Amber Rennie finished off her 16th goal of the season just 2:41 into the middle frame thanks to some tic-tac-toe passing by
Brittany Howard and
Jaycee Gebhard.
That would be all for the all-conference goaltender for the time being, but when Ehresmann was forced to return after an injury to backup Chantal Burke, Howard greeted her with one of her textbook lasers from the right wing circle, which snuck through for a 5-1 lead.
"We knew she was a good goalie, and the goals weren't going to come easily," Gazzola said. "We were taking as many shots as we could, and the pucks that get to the net, go in [when you do that]."
Thus far, the Rennie-Gebhard-Howard trio has combined for 113 points (53 goals, 60 assists) in 2017-18. Howard, the two-time CHA scoring champion and Player of the Year, extended her career-high goal total to 24 and her point total to 48.
Her revised career marks of 78 goals and 180 points both remain the second-most of all active collegians.

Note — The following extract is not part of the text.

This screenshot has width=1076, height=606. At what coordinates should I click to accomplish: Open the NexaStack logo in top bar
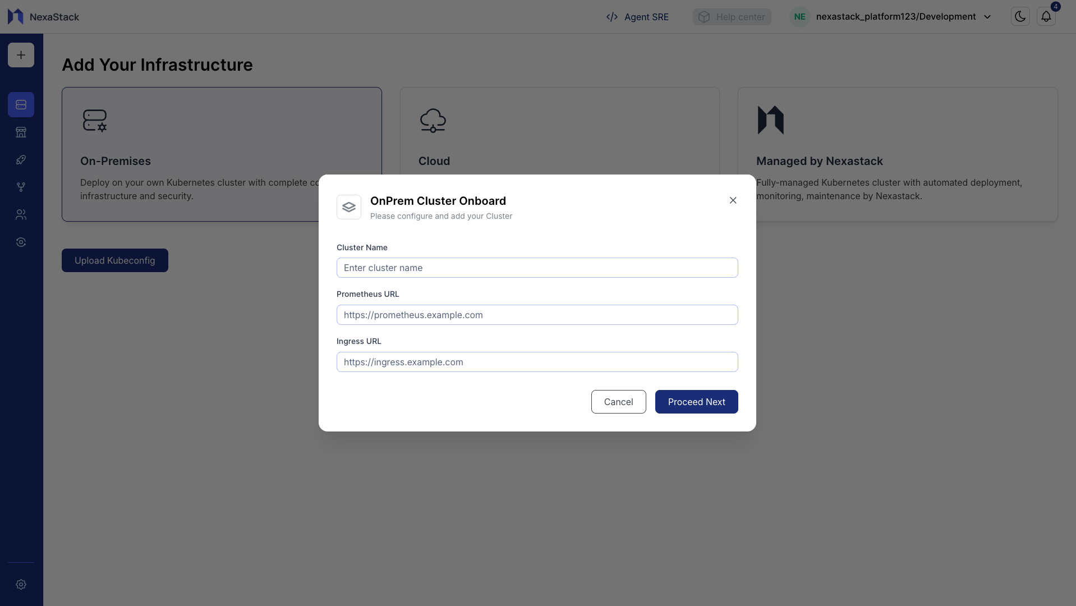[x=43, y=16]
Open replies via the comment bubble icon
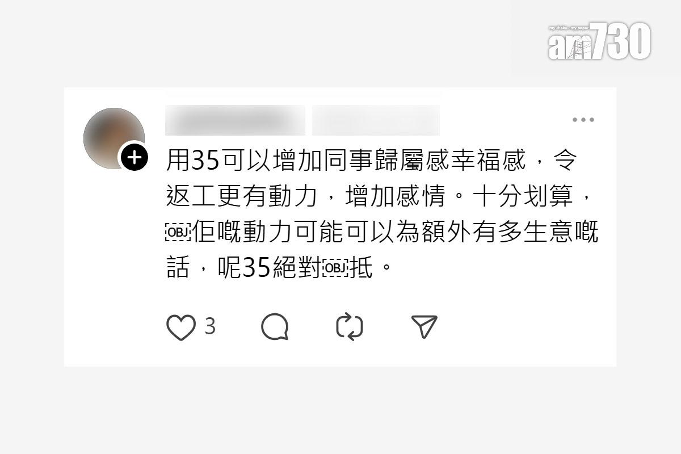This screenshot has height=454, width=681. [x=275, y=327]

Templeman capped off a good cycle by the Colonials, and the second-period scoring, with a second-chance goal, the tenth of her All-CHA Rookie Team season, that came with 10:43 expired. The KW Rangers product now has three in as many games.
Sadowy's fifth goal of the year, a power play tally that gave
Sarah Quaranta and defender/co-captain
Katherine Murphy their second assists of the day in the game's final 22 seconds, provided the margin of victory.
"This is the time of year when we want to be thorough, and we want to be playing 60 minutes," Colontino said. "Today, we left nothing to chance, we stuck strong with our systems and we still went after pucks."
Meanwhile, reigning CHA Goaltender of the Week/Month and first team all-conference member
Elijah Milne-Price earned her CHA-best 20th win by making 17 saves.
Another win in Saturday's 4:00 p.m. CHA Tournament Final, in which Robert Morris meets Mercyhurst, would give her a share of the program's single-season record, aside from giving the program two straight tournament championships and three under Colontino.
Once again, CHA Tournament games can be seen live on the pay-per-view
CHA Digital Network and heard on
970 ESPN Pittsburgh (online only).
"You look back, in this rink, at some of the memories you made here last year, and you want that feeling so badly again," Marcuzzi remarked. "Everyone worked really hard, and we got good efforts from just about everyone. We came out knowing what we had to do, we did it and, hopefully, we can do the same tomorrow."
"At the beginning of the season, we set our goals, and one of them was a regular-season championship, which we did, obviously. But our second goal was to win CHA's, and that's the one that's in front of us right now," Gazzola said. "We're all focused on that, and the next game is the most important one."